US capitalism decided long ago that the 21st century would see the emergence of China as potentially the world's largest market and there will be fewer and fewer on Wall Street this weekend who will see any sense in the risks that the Yugoslav crisis is now posing to the world financial order.

Nor can anyone argue that the increasingly critical situation in Russia has been helped by Nato's action. For how much longer Russia can struggle from crisis to crisis is anyone's guess but the lessons of Russian history have always been that in the end they will eventually trust their own instincts to solve their own problems and the new capitalist experiment is being increasingly seen as something foreign.

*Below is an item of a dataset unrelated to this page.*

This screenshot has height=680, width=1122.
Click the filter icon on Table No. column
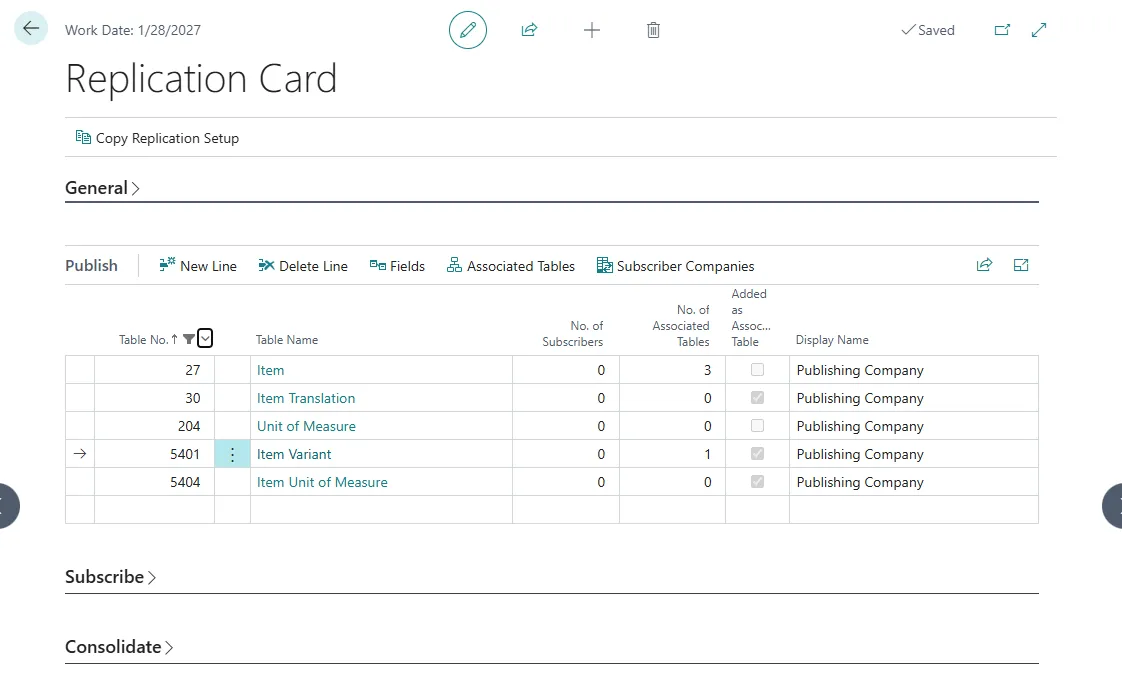(x=190, y=339)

The Russians enjoy the freedoms it has brought but where is the economic wellbeing that was promised? Nato's current performance is about the last sort of provocation or example that an unstable Russia, riddled by organised crime, endemic corruption and economic chaos, requires.

Closer to home, in the new European super-state we are supposed to be building, the long-term impact of the crisis is yet to be assessed. I number myself among those who suspect that American military intervention in Europe on this scale is actually more about American concerns over an emerging European economic independence than anything else.

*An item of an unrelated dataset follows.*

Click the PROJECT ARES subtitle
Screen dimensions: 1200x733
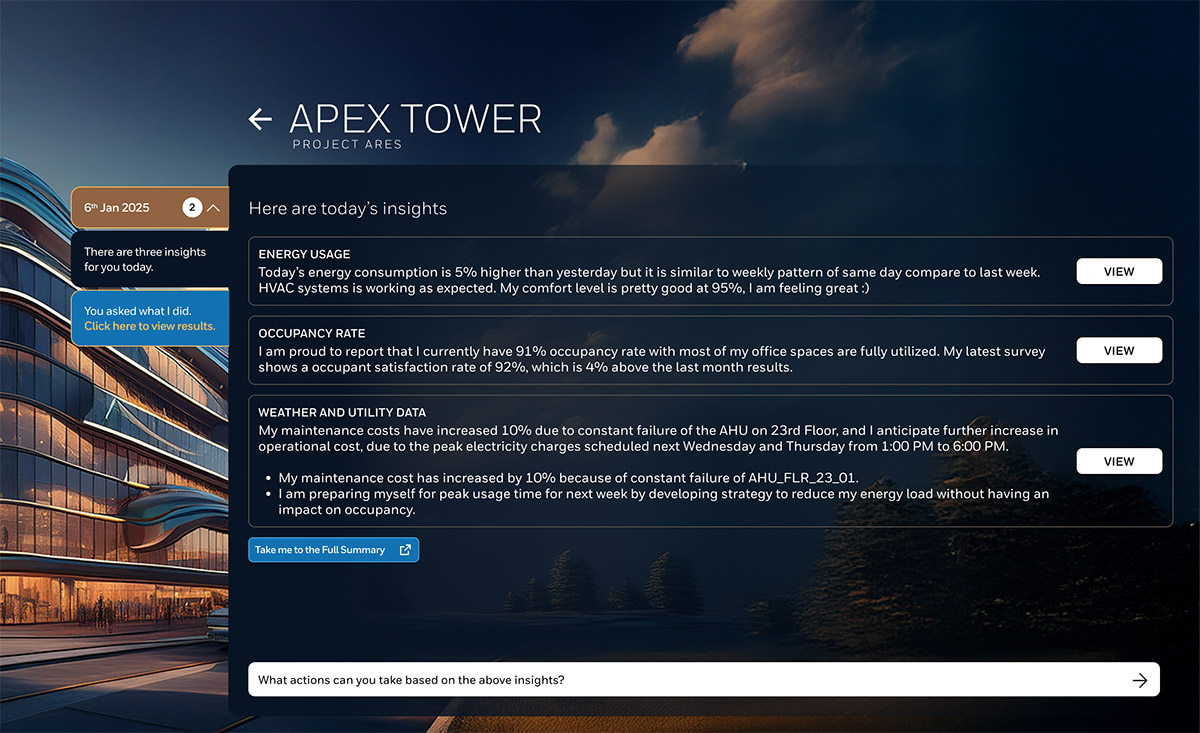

Far fetched as it may seem, the bombs now raining down on the unfortunate citizens of Serbia may be less about Balkan concerns than about kicking into traditional shape those who have ambitions for the euro as a means of escaping the dollar albatross which has hung around our necks since 1945.

America's self-appointed role as world policeman is an obsession fuelled by deeply outdated notions of Europe. One has only to witness the degree of arrogance and banality with which this war is being conducted to recognise that. Nato, which was designed for a Cold War situation is now, in the absence of any Soviet threat to Europe, being carefully reshaped as an American-led world police force and being cleverly camouflaged as an American-led European army.

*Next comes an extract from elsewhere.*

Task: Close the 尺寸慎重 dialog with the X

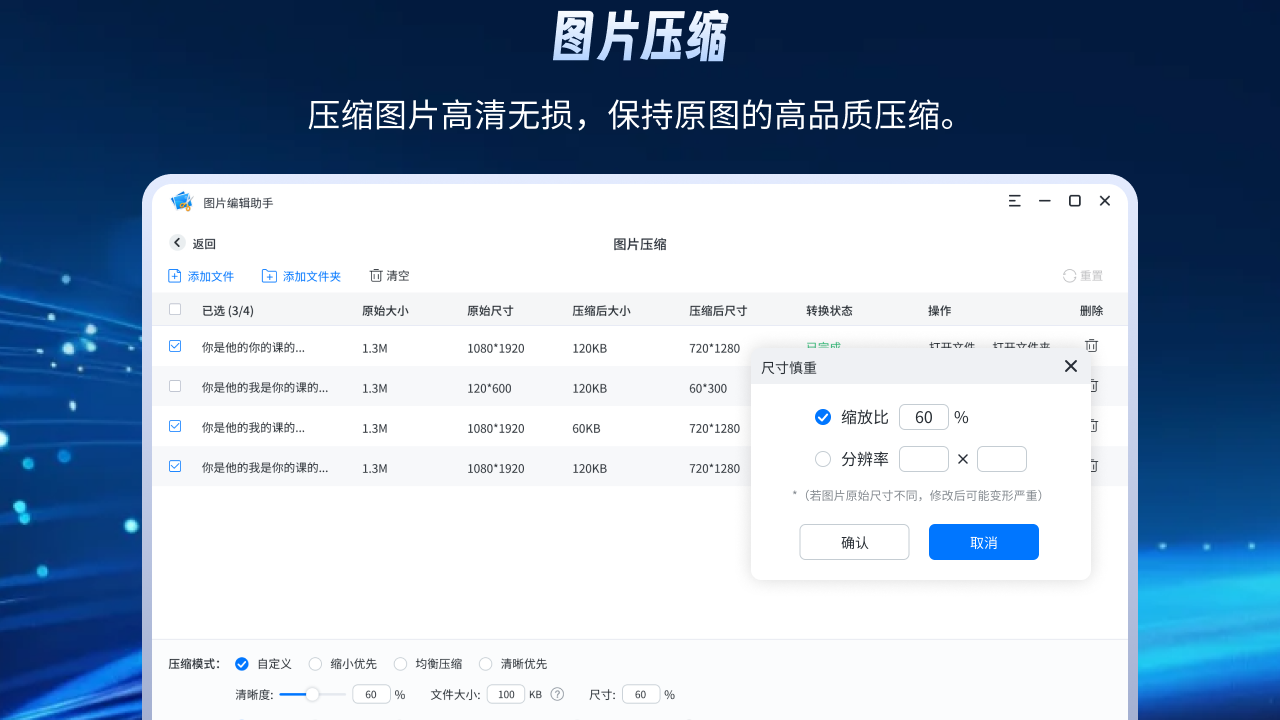Action: click(1070, 366)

Since China and Russia's presence on the UN Security Council prevent international legal approval for this type of American action, Nato is being used to circumvent a UN-ordered role in world affairs. While Nato makes war, the UN is being left to pick up the pieces and the refugees. Indeed such is the scale of the UN's current financial indebtedness to the USA that the notion of Kofi Annan as an independent voice is risible.

In a mere four months, the Balkan winter will arrive for almost one million refugees sitting in makeshift camps. What then? Will the Kosovar Albanians be condemned, as the Palestinians were, to spend generations in camps because American foreign policy required it? Are we condemned to watch an old scenario unfold yet again when the impending US Presidential election demands the boys be brought home?

We know this story of old. Who'll bet that by Christmas we may well be reluctantly concluding that the people who said they wanted to save the Kosavars were actually a greater threat to them than those who wanted to harm them?